Mike Prince via WIKIMEDIA COMMONS Ilustrasi burung bertengger saat hujan. Tidak semua burung akan berteduh saat hujan, hampir sebagian besar burung memiliki bulu yang tahan air karena memiliki lapisan minyak yang melindungi dari basah.

Mengapa Burung di Perkotaan Lebih Mudah Marah?

Burung yang hidup di perkotaan cenderung memiliki sifat yang lebih agresif dan berani—dua karakteristik yang sangat penting untuk kelangsungan hidup di lingkungan yang kompleks seperti perkotaan. “Individu yang tidak mampu beradaptasi dengan gangguan konstan seperti kebisingan, lalu lintas, dan kehadiran manusia, kemungkinan besar tidak akan bertahan hidup di habitat perkotaan,” jelas Hyman.

Selain itu, persaingan untuk mendapatkan sumber daya juga dapat menjadi faktor pemicu. Di perkotaan, meskipun makanan mungkin lebih mudah ditemukan, persaingan untuk mendapatkannya juga semakin ketat. Hanya burung jantan yang paling agresif yang mampu mempertahankan wilayah kekuasaannya.

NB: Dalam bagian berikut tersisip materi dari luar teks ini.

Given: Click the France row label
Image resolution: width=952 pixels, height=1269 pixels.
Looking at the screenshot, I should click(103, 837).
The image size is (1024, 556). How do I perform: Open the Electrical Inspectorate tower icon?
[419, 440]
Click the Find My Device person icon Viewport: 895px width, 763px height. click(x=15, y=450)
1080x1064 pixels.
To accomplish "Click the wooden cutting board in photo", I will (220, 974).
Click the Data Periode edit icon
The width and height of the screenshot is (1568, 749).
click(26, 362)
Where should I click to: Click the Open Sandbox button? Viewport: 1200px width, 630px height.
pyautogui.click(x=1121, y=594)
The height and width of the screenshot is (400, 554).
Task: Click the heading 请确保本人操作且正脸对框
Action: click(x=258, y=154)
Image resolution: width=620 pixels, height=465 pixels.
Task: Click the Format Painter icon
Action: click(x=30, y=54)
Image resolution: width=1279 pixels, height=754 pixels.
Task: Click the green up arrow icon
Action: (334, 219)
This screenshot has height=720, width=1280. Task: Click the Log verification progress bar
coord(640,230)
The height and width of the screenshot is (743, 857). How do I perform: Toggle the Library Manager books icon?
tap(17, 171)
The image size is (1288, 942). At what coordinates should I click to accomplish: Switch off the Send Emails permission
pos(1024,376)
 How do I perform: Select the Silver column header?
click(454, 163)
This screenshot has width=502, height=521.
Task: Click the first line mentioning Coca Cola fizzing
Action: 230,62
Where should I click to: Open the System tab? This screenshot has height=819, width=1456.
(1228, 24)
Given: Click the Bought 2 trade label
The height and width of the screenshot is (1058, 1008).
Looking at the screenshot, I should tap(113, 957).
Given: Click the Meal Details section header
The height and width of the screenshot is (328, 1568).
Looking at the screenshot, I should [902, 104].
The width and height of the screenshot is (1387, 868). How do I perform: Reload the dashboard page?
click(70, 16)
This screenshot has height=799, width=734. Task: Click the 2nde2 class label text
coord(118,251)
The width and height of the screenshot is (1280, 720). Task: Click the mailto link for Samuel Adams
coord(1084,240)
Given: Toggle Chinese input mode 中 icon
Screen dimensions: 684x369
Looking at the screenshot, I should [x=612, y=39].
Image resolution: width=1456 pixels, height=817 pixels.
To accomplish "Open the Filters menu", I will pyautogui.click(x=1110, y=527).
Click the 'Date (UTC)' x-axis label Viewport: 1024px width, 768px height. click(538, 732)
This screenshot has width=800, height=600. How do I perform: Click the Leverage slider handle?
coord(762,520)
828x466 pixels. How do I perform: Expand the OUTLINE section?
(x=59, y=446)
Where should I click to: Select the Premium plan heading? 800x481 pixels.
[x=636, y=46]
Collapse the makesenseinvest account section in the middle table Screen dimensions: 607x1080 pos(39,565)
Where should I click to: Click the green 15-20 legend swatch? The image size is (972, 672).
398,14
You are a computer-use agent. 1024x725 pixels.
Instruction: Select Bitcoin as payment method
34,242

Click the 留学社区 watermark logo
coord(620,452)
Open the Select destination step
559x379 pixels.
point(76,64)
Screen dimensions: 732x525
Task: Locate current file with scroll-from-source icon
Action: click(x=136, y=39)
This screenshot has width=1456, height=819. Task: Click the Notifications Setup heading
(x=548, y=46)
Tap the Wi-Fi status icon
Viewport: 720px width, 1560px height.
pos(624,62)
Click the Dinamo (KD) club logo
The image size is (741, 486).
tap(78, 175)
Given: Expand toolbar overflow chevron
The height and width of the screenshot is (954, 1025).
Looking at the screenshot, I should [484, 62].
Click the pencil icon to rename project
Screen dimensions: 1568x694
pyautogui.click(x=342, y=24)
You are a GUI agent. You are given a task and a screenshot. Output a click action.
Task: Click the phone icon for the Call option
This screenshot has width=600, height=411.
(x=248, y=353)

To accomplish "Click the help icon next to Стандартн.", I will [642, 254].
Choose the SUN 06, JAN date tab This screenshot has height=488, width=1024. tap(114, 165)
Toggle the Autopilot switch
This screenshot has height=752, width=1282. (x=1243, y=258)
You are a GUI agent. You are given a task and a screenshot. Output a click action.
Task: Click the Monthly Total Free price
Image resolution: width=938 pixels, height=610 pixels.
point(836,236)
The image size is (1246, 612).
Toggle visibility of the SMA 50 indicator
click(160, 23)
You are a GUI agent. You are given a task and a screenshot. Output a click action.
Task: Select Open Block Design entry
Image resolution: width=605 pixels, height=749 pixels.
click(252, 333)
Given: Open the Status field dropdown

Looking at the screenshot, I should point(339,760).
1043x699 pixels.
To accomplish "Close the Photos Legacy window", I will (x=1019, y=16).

Sebaliknya, kelangkaan sumber makanan juga dapat memicu perilaku agresif. Apabila makanan sulit diperoleh, burung harus mempertahankan wilayah yang lebih luas agar dapat memenuhi kebutuhan sumber daya yang diperlukan untuk bertahan hidup.

Tingkat stres yang tinggi akibat paparan kebisingan dan gangguan lainnya juga diduga turut memperburuk perilaku agresif pada burung. Namun, muncul pertanyaan: apakah sifat agresif ini benar-benar membantu burung untuk bertahan hidup?

Menurut Sarah Foltz, seorang ahli ekologi perilaku dari Radford University, dalam beberapa situasi, agresivitas justru dapat memberikan keuntungan. Penelitian terhadap burung pipit jenis song sparrow di Virginia menunjukkan bahwa burung yang lebih agresif tidak lantas mengabaikan perawatan anak-anaknya—bahkan, dalam beberapa kasus, burung betina di perkotaan justru menunjukkan perhatian yang lebih besar terhadap sarangnya dibandingkan dengan burung di pedesaan.

Faktor Genetik atau Lingkungan?

Pertanyaan mendasar yang masih belum terjawab adalah: apakah agresivitas yang ditunjukkan oleh burung di perkotaan disebabkan oleh lingkungan tempat mereka tumbuh dan berkembang, ataukah sifat ini sudah diwariskan secara genetik?

“Jawaban pastinya masih belum jelas,” kata Hyman. “Terdapat sedikit bukti yang mendukung kedua kemungkinan tersebut.” Namun, satu hal yang pasti, menurut Foltz, burung adalah makhluk yang memiliki kemampuan adaptasi yang luar biasa. “Agresivitas memang memiliki komponen genetik, tetapi juga dapat berubah seiring dengan perubahan kondisi lingkungan,” jelasnya.

Foltz menambahkan bahwa para ilmuwan masih terus berupaya memahami sejauh mana burung mampu mentolerir kepadatan kota dan karakteristik lingkungan perkotaan mana yang memiliki pengaruh terbesar terhadap tingkat agresivitas mereka.

“Kita sudah memiliki banyak potongan teka-teki,” ujar Foltz, “Namun, gambaran utuhnya masih terus dalam proses penyusunan.”

Meskipun demikian, para ilmuwan sepakat bahwa tekanan hidup di perkotaan tidak hanya berdampak pada manusia, tetapi juga pada satwa liar—terutama burung. Dengan pemahaman yang lebih baik, kita dapat mulai merancang kota yang tidak hanya ramah bagi manusia, tetapi juga bagi hewan-hewan yang berbagi lingkungan hidup dengan kita.